Florida'yı kazanan Trump, bu yöntem sayesinde eyaletteki 99 delegenin tamamını kazandı ve Rubio ağır mağlubiyet sonrası kampanyasını sona erdirdi. O gün toplam 219 delege kazanan Trump, bir diğer güçlü rakibi Teksas Senatörü Ted Cruz'a da fark atmıştı. 22 Mart'ta da Arizona'yı kazanan Trump o gün sonunda toplamda 744 delegeye ulaşırken en yakın rakibi Cruz 435 delegede kalmıştı.

19 Nisan'daki kritik New York ön seçimlerini ezici üstünlükle kazanan Trump, bir hafta sonra 26 Nisan'da 5 eyalette gerçekleştirilen ön seçimlerin tamamını kazanarak en iddialı aday adayı olduğunu herkese göstermiş oldu.

Tartışmalı söylemleri ve sert çıkışlarıyla en çok da Cumhuriyetçi Parti elitleri arasında rahatsızlığa neden olan Trump'ın nasıl "durdurulabileceğine" ilişkin aylar süren tartışmaların gölgesinde emin adımlarla ilerleyen ünlü iş adamı, 4 Mayıs'ta Cruz ve Ohio Valisi John Kasich'in yarıştan çekilmesiyle rakipsiz kalmıştı.

26 Mayıs'ta, Cumhuriyetçi Parti kurultayından başkan adayı çıkmak için gereken bin 237 delege sayısına ulaşan Trump, tek başına "formalite" olarak katıldığı ön seçimleri de kazanarak temmuz ayında yapılacak parti kurultayını beklemeye başladı. Tüm ön seçimleri tamamlanan Cumhuriyetçilerde Trump, toplamda bin 536 delegenin desteğini kazandı.

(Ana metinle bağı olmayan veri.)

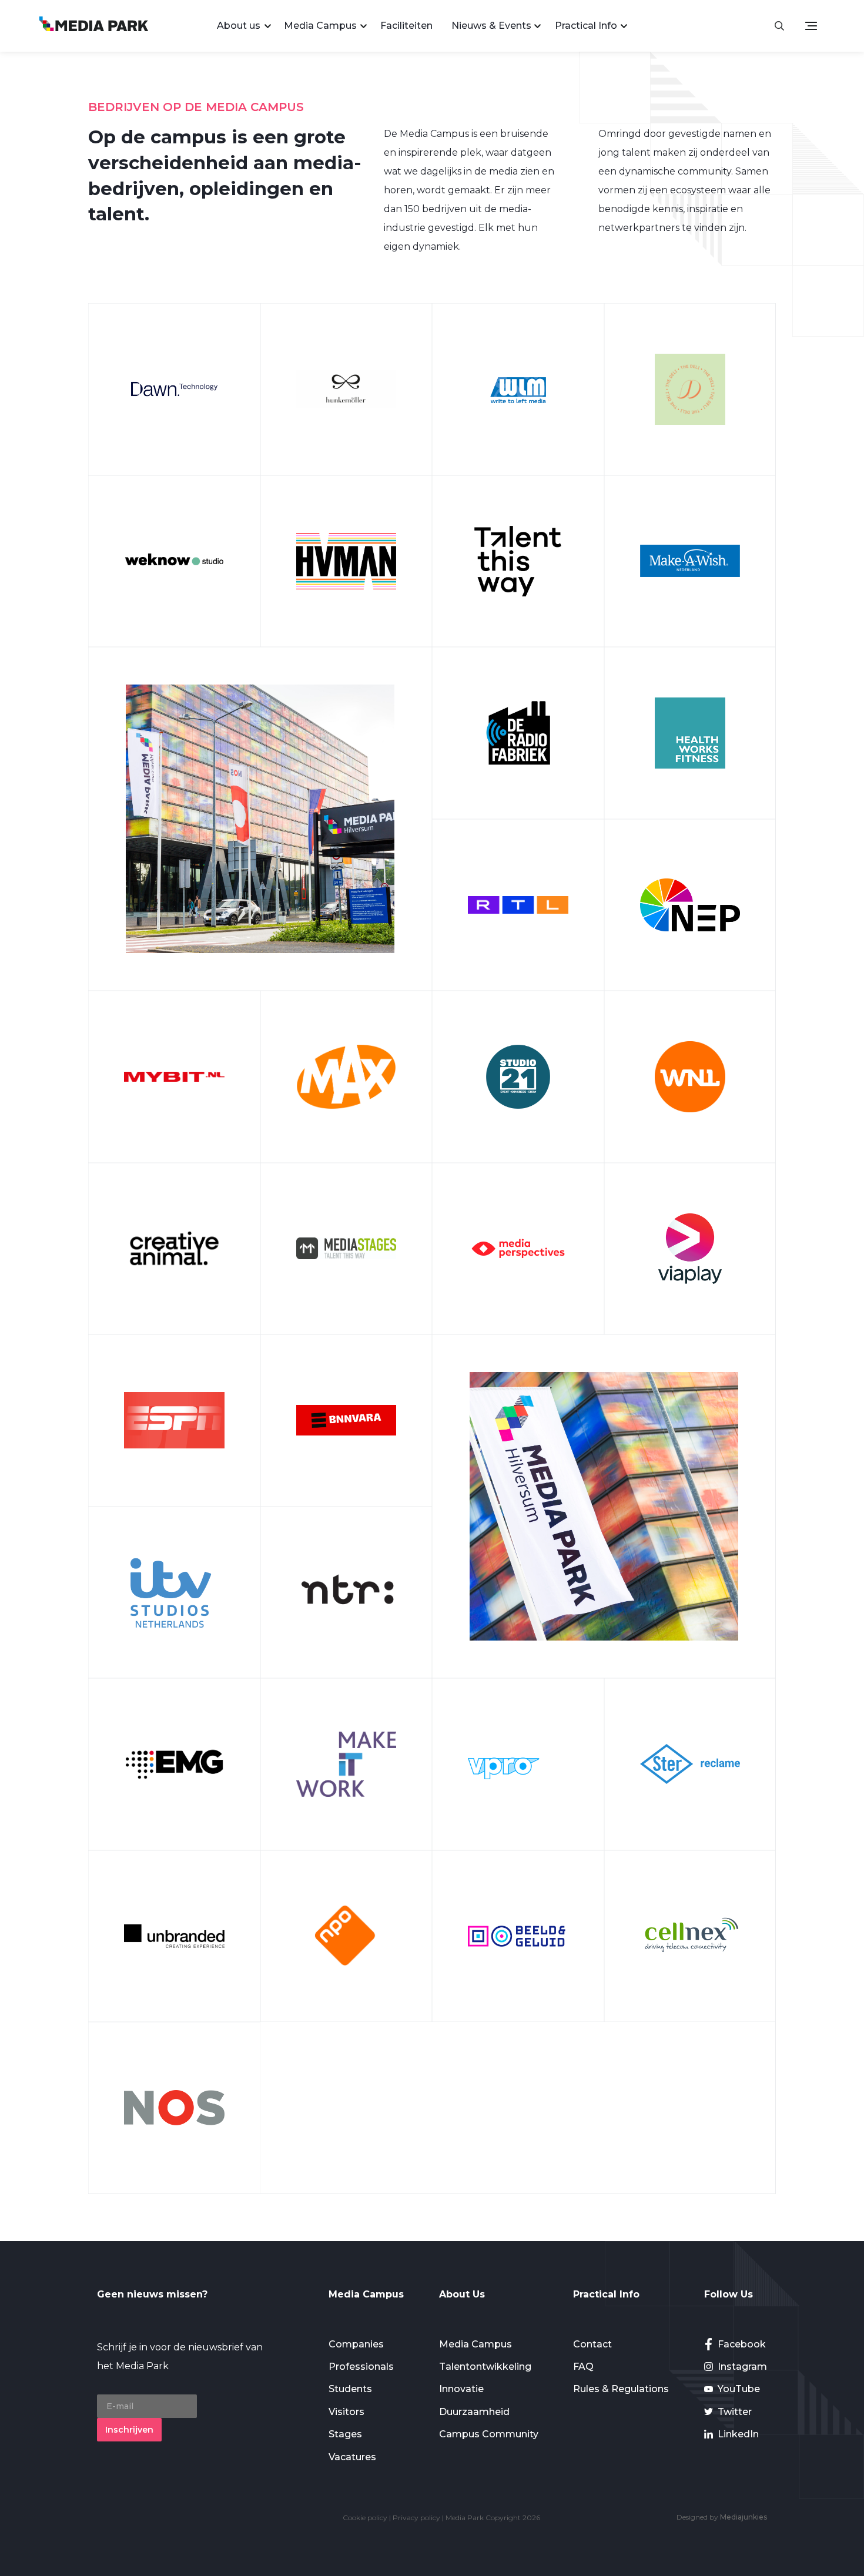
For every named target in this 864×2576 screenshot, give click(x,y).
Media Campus (320, 25)
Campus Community (488, 2434)
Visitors (346, 2411)
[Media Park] (94, 25)
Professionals (361, 2366)
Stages (345, 2434)
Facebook (742, 2344)
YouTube (739, 2388)
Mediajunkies (743, 2517)
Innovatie (461, 2388)
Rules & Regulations (621, 2388)
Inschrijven (129, 2429)
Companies (356, 2344)
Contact (592, 2344)
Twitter (735, 2411)
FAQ (583, 2366)
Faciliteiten (406, 25)
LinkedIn (738, 2434)
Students (350, 2388)
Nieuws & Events (491, 25)
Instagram (742, 2366)
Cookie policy (365, 2517)
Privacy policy (416, 2517)
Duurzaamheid (474, 2411)
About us (238, 25)
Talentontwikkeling (485, 2366)
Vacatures (352, 2457)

Ön seçim sürecini tamamlayan Cumhuriyetçilerin muhtemel başkan adayı Trump 36 eyalette rakiplerini geride bıraktı.

ABD'de Kongre'de senatörlük veya eyalet valiliği gibi siyasi bir kariyeri olmaksızın başkan seçilen son kişi, 1953 yılında koltuğa oturan Dwight Eisenhower idi. Trump ise 60 yılın ardından siyasi kariyeri olmadan başkan adaylığını elde eden ilk kişi olmaya çok yakın.

Cumhuriyetçiler 18-21 Temmuz'da Cleveland şehrinde, Demokratlar ise 25-28 Temmuz'da Philadelphia'da parti kurultayını gerçekleştirecek. Her iki partinin başkan adayları, kurultaylarda delegelerin kullanacağı oylar sonucunda kesinleşecek.